For a deeper dive into Bob Fosse’s headspace during the staging of Pippin I would highly recommend viewing the TV series ‘Fosse/Verdon’, specifically episode 4, which can be found on iTunes or Binge.
Lastly, I would be remiss if I didn’t mention THE dance. A dance titled ‘The Manson Trio’ takes place roughly a third of the way into the musical within the song ‘Glory’. This aggressively showy dance takes place in the middle of a war with people dying all around it. When asked why it was titled ‘The Manson Trio’, 2013 revival director Diane Paulus recalls that, “Bob was very interested in Charles Manson. It was the idea of the Leading Player as a kind of charismatic leader, kind of a cult leader. […] The juxtaposition of song-and-dance and people being killed.”
With everything this musical offers, to see this dance alone is a reason to watch the show.
Pippin was, and remains, a critical hit in its many revivals. The original 1973 production won 5 Tony Awards including best direction, choreography, and leading actor, followed by the 2013 revival winning 4 Tony Awards including best revival, direction, and lead actress.

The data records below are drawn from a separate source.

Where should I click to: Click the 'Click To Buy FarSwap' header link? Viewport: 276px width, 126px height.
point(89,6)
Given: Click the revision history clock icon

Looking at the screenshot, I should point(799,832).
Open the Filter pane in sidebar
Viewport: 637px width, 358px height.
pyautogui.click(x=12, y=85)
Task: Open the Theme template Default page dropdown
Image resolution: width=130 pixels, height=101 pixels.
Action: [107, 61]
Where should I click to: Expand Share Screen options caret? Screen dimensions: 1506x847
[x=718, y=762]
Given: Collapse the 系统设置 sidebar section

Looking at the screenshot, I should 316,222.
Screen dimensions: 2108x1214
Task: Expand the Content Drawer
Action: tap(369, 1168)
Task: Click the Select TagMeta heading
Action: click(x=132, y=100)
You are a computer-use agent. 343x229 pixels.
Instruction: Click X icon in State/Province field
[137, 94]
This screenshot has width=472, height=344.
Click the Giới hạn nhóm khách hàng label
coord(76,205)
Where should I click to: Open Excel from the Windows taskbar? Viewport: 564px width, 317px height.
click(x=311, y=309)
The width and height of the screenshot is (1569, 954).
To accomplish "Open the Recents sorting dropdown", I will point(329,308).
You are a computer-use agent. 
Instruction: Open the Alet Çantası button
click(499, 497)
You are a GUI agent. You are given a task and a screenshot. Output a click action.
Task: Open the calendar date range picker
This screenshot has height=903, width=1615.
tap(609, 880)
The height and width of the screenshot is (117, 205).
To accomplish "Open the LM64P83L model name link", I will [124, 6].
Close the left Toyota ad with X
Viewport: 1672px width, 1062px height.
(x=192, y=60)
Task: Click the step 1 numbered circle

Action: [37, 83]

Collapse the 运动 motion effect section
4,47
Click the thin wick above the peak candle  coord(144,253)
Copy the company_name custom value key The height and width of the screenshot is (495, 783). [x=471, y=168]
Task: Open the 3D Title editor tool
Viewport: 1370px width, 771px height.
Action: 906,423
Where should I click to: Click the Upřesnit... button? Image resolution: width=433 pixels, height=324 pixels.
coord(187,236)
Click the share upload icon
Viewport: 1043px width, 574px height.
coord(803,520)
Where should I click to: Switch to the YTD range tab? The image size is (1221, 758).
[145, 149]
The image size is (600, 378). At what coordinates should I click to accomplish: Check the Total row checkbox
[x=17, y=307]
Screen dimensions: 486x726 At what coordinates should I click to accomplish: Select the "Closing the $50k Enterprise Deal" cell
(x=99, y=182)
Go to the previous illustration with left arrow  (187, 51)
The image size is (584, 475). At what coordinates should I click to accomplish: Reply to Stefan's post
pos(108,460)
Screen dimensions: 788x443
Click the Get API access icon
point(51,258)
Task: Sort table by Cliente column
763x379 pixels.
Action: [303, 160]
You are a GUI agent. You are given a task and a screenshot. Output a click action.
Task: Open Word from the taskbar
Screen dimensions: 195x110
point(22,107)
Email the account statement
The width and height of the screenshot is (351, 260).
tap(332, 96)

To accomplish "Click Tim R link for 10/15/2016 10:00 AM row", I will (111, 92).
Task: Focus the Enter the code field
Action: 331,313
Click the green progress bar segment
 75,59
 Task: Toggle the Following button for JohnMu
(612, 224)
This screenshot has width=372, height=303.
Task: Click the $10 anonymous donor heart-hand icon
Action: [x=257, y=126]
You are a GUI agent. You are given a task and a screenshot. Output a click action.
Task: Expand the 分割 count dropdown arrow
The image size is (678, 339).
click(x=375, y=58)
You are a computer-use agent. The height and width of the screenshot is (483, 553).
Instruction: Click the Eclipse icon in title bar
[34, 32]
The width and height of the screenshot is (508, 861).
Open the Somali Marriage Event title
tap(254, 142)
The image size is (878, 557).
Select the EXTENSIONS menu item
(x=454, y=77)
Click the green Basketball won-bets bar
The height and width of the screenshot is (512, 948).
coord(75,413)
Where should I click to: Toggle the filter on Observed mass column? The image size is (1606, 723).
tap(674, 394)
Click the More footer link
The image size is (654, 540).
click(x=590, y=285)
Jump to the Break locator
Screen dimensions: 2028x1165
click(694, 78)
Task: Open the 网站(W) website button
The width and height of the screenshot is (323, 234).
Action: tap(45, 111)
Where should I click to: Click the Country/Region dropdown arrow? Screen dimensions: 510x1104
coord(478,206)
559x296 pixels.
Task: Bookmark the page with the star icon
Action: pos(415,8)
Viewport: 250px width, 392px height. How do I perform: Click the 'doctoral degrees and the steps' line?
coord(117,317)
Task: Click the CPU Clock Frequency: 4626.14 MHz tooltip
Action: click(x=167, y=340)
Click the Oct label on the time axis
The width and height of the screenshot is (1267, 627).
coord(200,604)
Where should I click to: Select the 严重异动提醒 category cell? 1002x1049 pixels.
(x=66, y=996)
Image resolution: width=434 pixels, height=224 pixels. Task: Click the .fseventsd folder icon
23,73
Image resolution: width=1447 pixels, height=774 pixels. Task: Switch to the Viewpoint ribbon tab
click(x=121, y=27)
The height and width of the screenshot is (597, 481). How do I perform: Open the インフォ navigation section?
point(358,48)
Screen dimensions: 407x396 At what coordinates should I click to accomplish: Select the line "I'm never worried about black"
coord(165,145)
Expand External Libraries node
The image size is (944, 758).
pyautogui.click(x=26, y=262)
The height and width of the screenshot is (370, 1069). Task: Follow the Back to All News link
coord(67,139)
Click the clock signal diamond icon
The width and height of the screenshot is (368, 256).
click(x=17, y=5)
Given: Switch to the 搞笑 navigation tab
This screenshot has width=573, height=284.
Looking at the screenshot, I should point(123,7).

In my humble opinion what makes this show, is its depth.
Musicals can often gloss over deeper issues or use their music to make light of them, however, Pippin is one of a few musicals to really embrace these issues in all their glory. The music is great, the choreography is great, the direction is great, and overall this show is extraordinary… and when you’re extraordinary you gotta watch extraordinary things.